The fear among many German economists is that the combination of these policies will create “zombie companies” — firms that should really die and exit the market because of problems unrelated to the pandemic, but that are instead kept alive artificially. An estimated 550,000 firms could already be zombies, according to one estimate, and this could grow to perhaps 800,000 next year.

The even deeper fear is that this zombification eventually infects even healthy firms and removes the pressure for them to restructure. As I described in January, many economists were predicting the end of Germany’s recent “economic miracle” even before Covid-19, unless the country prescribes itself radical industrial, technological and cultural updates.

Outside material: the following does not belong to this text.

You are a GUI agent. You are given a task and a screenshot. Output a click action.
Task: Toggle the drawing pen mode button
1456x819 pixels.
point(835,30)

One reason for concern is demographics: This is the decade when Germany’s baby boomers begin retiring in huge numbers. Another is a creeping loss of competitiveness in sectors that are central to Germany’s manufacturing economy, from cars to machines. A third is a cultural resistance to change that keeps Europe’s largest economy surprisingly analog in an increasingly digital world — it continues to be a maker of “stuff” in a universe of data.

Germany is a place where people still file expense reports on slices of dead trees. It’s the country that ranks last among seven in a new survey about online learning during the lockdowns, with half of German parents saying that their schools offered none at all. And it’s an economy that just plummeted by 52 ranks in an analysis of “digital risers” and laggards.

There’s hope that Covid-19 could accelerate some of the necessary changes. After this spring’s stampede into home offices, for example, just over half of German companies in one survey claimed they’ll get digitally savvier. But those were human-resources managers being polled. There’s no sign yet that the makers and suppliers of Germany’s gas-guzzling cars will get any closer to competing with the U.S. or China in artificial intelligence, which they’ll need to do to build the self-driving cars of the future.

The Merkel government deserves kudos for going all out in rescuing the Germany economy this year. But in extending short-term measures for the long haul, her right-left coalition seems to be more concerned with keeping the peace until next fall’s election than with preparing Germany for the bigger challenges to come. 

These will require wrenching reforms in welfare and taxation and a long-overdue upheaval in Germany’s industrial, service and financial sectors. As Warren Buffett, that doyen of harder-edged American capitalism, has observed, it’s only when the tide goes out that you discover who’s been swimming naked. Germany can keeping pouring on money for a while longer, but it can’t prevent the ebb.